Olympics: Jamaica drug war a 'model'

Jamaican sprinters Yohan Blake (left) and Nickel Ashmeade are among the stars who have faced new blood testing procedures at home.
Jamaican sprinters Yohan Blake (left) and Nickel Ashmeade are among the stars who have faced new blood testing procedures at home.PHOTO: REUTERS

Anti-doping regimen has strong echo for other nations, says its Olympic body's head

KINGSTON • Rio-bound athletes from Jamaica, a nation that is no stranger to doping scandals, went through a drug-testing programme which the head of the Jamaica Olympic Association (JOA) calls a "model for many other countries".

The tiny nation known for producing dominant sprinters has not veered off course since receiving high marks from the World Anti-Doping Agency (Wada) early last year in its efforts towards beefing up drug testing, according to JOA head Mike Fennell.

"We're satisfied that Jamaica has been carrying its responsibility for testing and monitoring anti-doping procedures which can be a model for many other countries," he said, after Jamaica unveiled its 63-member delegation for the Aug 5-21 Olympics.

"I'm very happy to tell you that this is going on so that Jamaica has no fear as far as the organisation of anti-doping matters is concerned."

The Jamaica Anti-Doping Commission (Jadco) has improved testing since a Wada team visited the Caribbean nation in 2013 and carried out a forensic audit following positive tests by Olympic and World Championships medallists Asafa Powell, Sherone Simpson and Veronica Campbell-Brown.

Since that time, only cricketers Andre Russell and Odean Brown have committed anti-doping whereabouts violations.

Jadco now has a new board after the previous one resigned in the wake of a drug-testing crisis in 2013 and it introduced blood testing last year in its ongoing fight against drugs in sport.

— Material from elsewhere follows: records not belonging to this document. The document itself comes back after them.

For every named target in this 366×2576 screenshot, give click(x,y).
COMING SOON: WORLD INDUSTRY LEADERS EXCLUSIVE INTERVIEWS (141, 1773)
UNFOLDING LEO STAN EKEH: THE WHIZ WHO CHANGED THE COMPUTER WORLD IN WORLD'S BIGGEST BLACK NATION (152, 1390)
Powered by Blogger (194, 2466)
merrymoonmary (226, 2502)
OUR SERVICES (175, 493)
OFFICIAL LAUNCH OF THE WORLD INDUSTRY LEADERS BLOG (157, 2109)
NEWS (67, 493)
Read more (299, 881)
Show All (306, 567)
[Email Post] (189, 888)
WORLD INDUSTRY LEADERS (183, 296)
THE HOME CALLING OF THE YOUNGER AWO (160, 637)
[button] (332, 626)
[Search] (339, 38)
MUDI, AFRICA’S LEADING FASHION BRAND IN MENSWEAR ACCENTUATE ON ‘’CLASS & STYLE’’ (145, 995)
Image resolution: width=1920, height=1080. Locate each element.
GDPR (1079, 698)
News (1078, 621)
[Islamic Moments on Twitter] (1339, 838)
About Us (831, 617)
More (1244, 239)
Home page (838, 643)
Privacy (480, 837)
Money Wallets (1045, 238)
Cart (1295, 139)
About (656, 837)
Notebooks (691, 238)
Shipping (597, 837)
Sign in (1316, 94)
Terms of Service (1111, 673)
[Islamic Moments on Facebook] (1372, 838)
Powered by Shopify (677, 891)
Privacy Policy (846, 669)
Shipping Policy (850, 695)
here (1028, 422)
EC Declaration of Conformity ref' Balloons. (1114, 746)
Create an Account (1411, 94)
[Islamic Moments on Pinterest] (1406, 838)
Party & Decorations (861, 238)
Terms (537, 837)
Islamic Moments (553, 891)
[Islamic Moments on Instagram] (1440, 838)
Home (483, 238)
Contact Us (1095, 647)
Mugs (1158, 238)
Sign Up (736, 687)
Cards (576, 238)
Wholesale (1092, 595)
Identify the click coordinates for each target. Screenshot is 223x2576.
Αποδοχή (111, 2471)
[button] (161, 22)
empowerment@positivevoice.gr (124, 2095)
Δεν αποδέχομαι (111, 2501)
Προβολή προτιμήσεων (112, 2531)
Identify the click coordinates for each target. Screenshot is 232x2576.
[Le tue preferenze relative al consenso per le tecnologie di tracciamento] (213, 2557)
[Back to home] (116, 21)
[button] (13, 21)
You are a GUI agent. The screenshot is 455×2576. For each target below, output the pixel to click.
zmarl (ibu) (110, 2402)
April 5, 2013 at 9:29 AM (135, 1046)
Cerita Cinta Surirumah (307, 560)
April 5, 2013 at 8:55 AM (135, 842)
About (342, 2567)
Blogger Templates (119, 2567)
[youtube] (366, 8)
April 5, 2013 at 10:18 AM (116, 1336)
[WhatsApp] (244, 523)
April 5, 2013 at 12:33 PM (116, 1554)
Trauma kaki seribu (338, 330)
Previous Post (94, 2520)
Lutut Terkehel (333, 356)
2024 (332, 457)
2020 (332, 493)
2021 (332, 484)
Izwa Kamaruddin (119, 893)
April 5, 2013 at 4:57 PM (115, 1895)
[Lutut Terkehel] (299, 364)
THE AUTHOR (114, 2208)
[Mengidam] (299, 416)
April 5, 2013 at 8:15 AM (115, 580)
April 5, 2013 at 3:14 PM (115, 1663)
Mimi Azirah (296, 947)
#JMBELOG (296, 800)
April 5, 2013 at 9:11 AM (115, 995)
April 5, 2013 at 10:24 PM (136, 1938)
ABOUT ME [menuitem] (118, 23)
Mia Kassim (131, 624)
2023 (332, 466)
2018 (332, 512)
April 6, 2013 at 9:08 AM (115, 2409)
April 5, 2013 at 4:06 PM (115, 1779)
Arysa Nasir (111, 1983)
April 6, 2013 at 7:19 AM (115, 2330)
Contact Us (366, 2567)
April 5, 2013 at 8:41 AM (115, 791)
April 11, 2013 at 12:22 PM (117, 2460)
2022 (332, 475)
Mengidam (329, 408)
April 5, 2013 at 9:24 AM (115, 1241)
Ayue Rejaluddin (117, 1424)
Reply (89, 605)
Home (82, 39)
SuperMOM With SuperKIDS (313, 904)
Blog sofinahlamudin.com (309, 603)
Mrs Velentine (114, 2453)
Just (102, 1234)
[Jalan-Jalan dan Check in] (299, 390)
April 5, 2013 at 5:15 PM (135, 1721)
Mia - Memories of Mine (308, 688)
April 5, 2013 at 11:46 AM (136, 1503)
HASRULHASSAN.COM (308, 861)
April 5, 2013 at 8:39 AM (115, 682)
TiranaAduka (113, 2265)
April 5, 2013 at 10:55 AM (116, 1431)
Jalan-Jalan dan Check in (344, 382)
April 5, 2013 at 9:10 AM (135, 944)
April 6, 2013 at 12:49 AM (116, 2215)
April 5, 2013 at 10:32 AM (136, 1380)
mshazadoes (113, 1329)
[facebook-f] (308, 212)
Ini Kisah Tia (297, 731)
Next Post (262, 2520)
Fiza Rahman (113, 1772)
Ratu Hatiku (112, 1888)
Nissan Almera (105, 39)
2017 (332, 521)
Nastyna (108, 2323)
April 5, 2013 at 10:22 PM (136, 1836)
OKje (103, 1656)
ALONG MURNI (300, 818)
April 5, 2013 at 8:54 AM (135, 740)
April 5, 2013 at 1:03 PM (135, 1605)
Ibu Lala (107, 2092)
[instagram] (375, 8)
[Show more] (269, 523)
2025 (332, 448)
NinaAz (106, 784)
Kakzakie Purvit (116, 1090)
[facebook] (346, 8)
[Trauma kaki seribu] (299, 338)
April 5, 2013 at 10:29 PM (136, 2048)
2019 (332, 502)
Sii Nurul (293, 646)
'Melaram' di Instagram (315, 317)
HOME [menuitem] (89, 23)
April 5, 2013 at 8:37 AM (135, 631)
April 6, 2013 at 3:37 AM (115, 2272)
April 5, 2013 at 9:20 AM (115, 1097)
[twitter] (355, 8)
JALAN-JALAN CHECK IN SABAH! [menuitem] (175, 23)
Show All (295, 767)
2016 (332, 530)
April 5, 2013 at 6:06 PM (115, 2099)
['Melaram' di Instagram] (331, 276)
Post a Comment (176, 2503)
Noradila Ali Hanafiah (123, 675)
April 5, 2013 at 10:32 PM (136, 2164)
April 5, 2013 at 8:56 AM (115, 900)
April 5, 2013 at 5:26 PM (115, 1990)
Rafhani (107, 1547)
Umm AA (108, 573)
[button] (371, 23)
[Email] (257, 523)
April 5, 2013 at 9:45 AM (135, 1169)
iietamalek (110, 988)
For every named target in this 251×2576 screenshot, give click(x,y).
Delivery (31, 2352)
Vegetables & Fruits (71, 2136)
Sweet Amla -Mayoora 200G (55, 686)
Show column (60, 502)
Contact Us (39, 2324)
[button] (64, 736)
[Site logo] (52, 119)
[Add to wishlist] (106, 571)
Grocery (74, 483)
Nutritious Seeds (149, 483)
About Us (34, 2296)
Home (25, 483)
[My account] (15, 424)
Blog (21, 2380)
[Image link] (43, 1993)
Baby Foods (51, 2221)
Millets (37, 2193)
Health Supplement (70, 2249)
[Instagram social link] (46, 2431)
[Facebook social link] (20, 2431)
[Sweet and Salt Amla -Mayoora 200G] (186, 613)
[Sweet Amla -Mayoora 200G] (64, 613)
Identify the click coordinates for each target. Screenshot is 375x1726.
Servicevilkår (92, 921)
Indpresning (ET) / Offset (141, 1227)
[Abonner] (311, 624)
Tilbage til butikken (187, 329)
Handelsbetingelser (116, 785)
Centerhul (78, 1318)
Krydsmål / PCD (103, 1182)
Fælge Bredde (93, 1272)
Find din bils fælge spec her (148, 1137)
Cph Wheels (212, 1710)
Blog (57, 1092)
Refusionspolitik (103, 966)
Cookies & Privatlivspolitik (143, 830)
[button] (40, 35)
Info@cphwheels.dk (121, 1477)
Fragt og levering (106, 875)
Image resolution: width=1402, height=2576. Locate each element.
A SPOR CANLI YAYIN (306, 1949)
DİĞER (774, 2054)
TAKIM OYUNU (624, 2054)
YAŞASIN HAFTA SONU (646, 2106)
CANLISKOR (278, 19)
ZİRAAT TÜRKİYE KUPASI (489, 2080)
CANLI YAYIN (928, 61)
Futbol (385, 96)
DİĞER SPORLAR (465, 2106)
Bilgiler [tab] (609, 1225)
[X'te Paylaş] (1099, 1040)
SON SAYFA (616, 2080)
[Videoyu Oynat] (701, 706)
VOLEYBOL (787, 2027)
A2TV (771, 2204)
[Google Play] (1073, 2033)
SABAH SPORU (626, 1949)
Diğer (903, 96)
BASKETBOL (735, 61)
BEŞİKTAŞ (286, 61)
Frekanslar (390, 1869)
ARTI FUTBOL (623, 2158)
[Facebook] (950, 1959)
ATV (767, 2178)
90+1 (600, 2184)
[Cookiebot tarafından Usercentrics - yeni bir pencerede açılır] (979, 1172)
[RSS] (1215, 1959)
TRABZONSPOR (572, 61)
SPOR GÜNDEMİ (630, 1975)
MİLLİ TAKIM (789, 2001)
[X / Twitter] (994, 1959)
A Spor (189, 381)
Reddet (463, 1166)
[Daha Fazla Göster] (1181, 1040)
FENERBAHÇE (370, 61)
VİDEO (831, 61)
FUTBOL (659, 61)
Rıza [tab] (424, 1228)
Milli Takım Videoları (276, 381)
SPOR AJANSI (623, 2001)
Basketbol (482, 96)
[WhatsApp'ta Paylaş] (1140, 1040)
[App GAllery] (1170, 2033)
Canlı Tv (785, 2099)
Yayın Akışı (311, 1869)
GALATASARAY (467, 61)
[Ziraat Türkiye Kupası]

Fennell also said athletes and officials heading to Rio will be briefed to ensure the Jamaican delegation will be fully up to speed as far as drug testing is concerned.

"The whole world of sports today is dealing with doping or anti-doping issues and Jamaica is no different," said Fennell. "I'd like to make everyone know that from the beginning of this year, we have been in collaboration with Jadco in terms of having a robust testing arrangement, reviewing the registered testing pool for athletes."

Meanwhile, Kenya is investigating newspaper allegations that doctors from the country supplied prohibited performance-enhancing drugs to British athletes.

Undercover footage taken by London's Sunday Times showed two Kenyan doctors and an associate claiming that they had given British athletes erythropoietin (EPO), a banned blood-boosting drug.

Kenyan Sports Minister Hassan Wario said the government has asked the Anti-Doping Agency of Kenya to contact its British counterpart, UK Anti-Doping, to provide it with information and help in any further investigations.

"We have started investigations," Mr Wario said at the launch of a pre-Olympics training camp on Tuesday. "We are taking these allegations very seriously... with the Olympics only days away."